CS 440/ECE 448
Fall 2018
Margaret Fleck
Midterm 2 skills list
You're expected to still remember material from the first midterm,
but we'll focus on new concepts. Also expect new questions on
topics on which you've done an MP since the last exam.
Testing
- Roles of training, development, test datasets.
- Evaluation metrics for classification (true positive rate, accuracy, recall, ...)
- Overfitting
Modelling text data
- Data cleaning: tokenization, stemming, stop word removal, etc
- Bigrams, ngrams
- Word types vs. tokens
Naive Bayes
- Comparing size of model to full joint probability table
- Estimating probabilities from data
- Avoiding underflow
- Smoothing
- Why is it important?
- Laplace smoothing
- Deleted estimation
- Ngram smoothing (high level ideas only)
Bayes nets
- Required structure (e.g. it's a DAG, probability table at each node)
- How does geometry relate to conditional independence assumptions
- What do local node connections imply about independence? conditional indepedence?
- Comparing size of model to full joint probability table
- Building a Bayes net from a joint probability distribution
- How is this affected by the order in which we choose variables?
- Inference, aka calculating specific probability values using the geometry and tables in a
Bayes net (very simple examples only)
- Efficiency results for inference
- Efficient for polytrees
- Some other geometries can be solved efficiently via junction tree algorithm
- NP complete (aka probably exponential) in general case
Natural Language
Shallow knowledge only, but be familiar with the vocabulary.
- Some sample tasks (e.g. translation, question answering, ..)
- Speech: waveform, spectrogram, formants, phones
- Word segmentation (e.g. suffixes)
- Part of speech tagging
- Parsing
- Semantics (e.g. semantic role labelling, sentiment analysis, ...)
POS tagging
- General familiarity with common POS tags (e.g.
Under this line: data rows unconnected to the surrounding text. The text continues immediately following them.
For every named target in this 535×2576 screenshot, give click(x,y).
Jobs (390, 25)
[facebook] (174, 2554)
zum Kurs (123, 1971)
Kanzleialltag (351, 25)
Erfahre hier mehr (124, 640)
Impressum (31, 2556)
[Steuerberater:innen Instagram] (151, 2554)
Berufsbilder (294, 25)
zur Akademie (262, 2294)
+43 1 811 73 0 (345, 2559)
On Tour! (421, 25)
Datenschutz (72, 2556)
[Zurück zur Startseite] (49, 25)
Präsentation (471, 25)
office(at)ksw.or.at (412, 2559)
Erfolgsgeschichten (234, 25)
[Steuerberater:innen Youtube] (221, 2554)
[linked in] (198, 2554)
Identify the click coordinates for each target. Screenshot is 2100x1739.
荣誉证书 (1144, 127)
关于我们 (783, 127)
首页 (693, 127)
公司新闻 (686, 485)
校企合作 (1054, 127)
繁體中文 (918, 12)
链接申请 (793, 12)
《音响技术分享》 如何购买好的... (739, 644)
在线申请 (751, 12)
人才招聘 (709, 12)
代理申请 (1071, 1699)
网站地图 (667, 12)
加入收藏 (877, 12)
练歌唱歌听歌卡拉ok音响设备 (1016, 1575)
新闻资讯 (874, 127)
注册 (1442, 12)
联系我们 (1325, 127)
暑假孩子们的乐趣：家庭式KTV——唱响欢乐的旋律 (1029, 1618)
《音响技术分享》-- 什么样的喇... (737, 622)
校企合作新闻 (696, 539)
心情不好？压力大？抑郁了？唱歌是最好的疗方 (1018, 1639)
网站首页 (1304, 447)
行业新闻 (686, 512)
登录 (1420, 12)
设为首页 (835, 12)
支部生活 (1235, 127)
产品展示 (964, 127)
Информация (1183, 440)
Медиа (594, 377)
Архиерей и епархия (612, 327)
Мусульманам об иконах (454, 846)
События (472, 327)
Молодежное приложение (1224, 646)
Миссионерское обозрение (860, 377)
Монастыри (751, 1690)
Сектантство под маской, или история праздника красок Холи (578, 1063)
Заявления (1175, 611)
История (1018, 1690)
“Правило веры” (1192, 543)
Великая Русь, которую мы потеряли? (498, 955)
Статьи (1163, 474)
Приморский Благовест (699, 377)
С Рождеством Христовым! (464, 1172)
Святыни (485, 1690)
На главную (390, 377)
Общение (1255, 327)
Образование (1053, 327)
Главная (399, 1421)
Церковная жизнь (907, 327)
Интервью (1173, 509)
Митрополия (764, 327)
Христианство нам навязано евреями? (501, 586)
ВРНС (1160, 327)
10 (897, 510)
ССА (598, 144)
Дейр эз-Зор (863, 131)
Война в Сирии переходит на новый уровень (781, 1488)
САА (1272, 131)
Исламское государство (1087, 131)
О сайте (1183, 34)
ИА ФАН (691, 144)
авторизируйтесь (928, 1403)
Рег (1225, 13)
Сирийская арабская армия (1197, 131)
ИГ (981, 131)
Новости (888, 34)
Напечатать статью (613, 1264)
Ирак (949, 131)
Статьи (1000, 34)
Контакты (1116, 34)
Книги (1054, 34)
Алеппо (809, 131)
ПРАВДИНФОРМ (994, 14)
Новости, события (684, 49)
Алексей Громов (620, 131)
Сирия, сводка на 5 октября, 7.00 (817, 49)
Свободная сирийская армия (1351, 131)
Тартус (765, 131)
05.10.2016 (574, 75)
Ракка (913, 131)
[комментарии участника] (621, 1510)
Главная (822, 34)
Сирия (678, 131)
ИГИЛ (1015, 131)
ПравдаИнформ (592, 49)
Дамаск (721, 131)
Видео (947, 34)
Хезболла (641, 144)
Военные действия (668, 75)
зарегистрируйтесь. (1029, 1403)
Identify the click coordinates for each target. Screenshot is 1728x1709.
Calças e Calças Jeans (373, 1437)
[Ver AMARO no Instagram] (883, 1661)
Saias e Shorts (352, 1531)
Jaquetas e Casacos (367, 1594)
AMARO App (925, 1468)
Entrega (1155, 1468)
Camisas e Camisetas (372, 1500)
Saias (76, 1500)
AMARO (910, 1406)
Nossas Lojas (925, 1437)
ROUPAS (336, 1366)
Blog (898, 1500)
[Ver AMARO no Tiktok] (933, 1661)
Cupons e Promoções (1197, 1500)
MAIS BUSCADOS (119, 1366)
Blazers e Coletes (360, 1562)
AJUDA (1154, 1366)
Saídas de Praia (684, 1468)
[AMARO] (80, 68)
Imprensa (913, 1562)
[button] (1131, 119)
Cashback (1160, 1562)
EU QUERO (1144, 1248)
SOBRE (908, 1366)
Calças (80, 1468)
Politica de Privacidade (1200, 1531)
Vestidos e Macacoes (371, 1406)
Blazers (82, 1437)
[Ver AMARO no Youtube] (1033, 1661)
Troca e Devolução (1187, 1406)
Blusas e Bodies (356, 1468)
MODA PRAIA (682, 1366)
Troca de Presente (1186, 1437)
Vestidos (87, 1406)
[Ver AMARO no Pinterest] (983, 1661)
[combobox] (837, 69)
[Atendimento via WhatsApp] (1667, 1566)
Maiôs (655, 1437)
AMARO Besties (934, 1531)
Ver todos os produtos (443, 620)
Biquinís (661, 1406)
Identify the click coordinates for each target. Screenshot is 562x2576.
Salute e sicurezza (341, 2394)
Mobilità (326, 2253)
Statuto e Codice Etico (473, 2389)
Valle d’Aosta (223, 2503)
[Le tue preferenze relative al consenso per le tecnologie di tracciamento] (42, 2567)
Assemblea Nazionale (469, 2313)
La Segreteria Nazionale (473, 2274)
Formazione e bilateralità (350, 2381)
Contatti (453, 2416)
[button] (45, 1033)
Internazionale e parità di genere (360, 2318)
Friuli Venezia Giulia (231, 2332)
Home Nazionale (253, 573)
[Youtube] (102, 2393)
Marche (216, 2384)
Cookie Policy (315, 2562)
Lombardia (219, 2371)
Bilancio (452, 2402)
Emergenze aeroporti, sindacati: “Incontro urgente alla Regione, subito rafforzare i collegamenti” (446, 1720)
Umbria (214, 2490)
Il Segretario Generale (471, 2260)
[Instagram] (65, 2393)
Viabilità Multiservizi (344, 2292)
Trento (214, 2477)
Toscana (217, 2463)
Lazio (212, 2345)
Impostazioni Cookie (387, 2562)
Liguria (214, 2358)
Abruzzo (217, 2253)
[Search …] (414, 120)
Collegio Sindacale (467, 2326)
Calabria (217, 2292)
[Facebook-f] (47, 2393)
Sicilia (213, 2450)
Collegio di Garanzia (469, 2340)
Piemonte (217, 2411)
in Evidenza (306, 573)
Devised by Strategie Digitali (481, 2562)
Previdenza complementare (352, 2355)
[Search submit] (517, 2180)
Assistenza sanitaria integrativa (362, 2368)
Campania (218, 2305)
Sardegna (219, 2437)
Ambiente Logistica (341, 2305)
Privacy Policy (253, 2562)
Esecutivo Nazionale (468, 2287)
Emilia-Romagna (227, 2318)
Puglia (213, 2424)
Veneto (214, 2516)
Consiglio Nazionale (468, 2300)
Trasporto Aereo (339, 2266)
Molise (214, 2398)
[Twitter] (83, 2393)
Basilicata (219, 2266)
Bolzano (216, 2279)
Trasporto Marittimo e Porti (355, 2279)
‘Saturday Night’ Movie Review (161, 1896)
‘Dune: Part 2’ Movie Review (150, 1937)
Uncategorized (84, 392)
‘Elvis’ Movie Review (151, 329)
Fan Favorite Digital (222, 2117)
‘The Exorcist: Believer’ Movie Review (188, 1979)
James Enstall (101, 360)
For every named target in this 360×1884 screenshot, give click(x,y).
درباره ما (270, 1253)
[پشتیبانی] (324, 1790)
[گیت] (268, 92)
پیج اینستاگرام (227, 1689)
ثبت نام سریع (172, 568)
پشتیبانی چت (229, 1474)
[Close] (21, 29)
Noun, Determiner)
- Approximate size of typical POS tag sets
- Single word with multiple possible tags
- Baseline tagging algorithm
HMMs
- Markov assumptions
- k-word context can be simulated using 1-word context
- Graphical model picture, what variables depend on which other ones in the HMM
- Component probabilities (initial, emission, transition)
- Equations for computing probability of a given tag sequence
- Tag transition possibilities as a finite-state automaton
- Viterbi (trells) decoding algorithm
Computer vision
Shallow knowledge only, but be familiar with the vocabulary.
See Russell and Norvig due to lack of lecture slides.
- Pinhole camera
- Pixels
- Edge detection, segmentation
- Texture, shading
- Reconstructing 3D from multiple 2D views of a scene
- Localizing and identifying/naming objects in a picture
- Adversarial example (google it if you don't remember the stop sign example from
lecture)
Classifiers
- Types of supervision (supervised, unsupervised, semi-supervised, self-supervised)
- Batch vs. incremental training
- Direct vs. indirect feedback, immediate vs. delayed feedback
- Nearest neighbor classifiers
- Decision trees, random forests
- Entropy: definition, how it relates to evaluating possible splits in a decision tree
- k-nearest neighbors
- L1 vs. L2 norm
Linear Classifiers
Perceptrons
- Basics of how perceptrons work
- Overall training algorithm (e.g. epochs, random processing order)
- Know rule for updating perceptron weights
- Limitations of perceptrons and ways to address them
- Multi-class perceptrons
Other linear classifiers
- Sample activation functions (esp. logistic/sigmoid, ReLU)
- Sample loss functions (e.g. L1, L2 norm)
- What are we minimizing when we adjust the weights?
(composition of weighted feature sum, activation function, loss function)
- Adjusting weights for differentiable units using
gradient descent
- You will not need to reproduce or
rederive the equation for updating weights.
- Regularization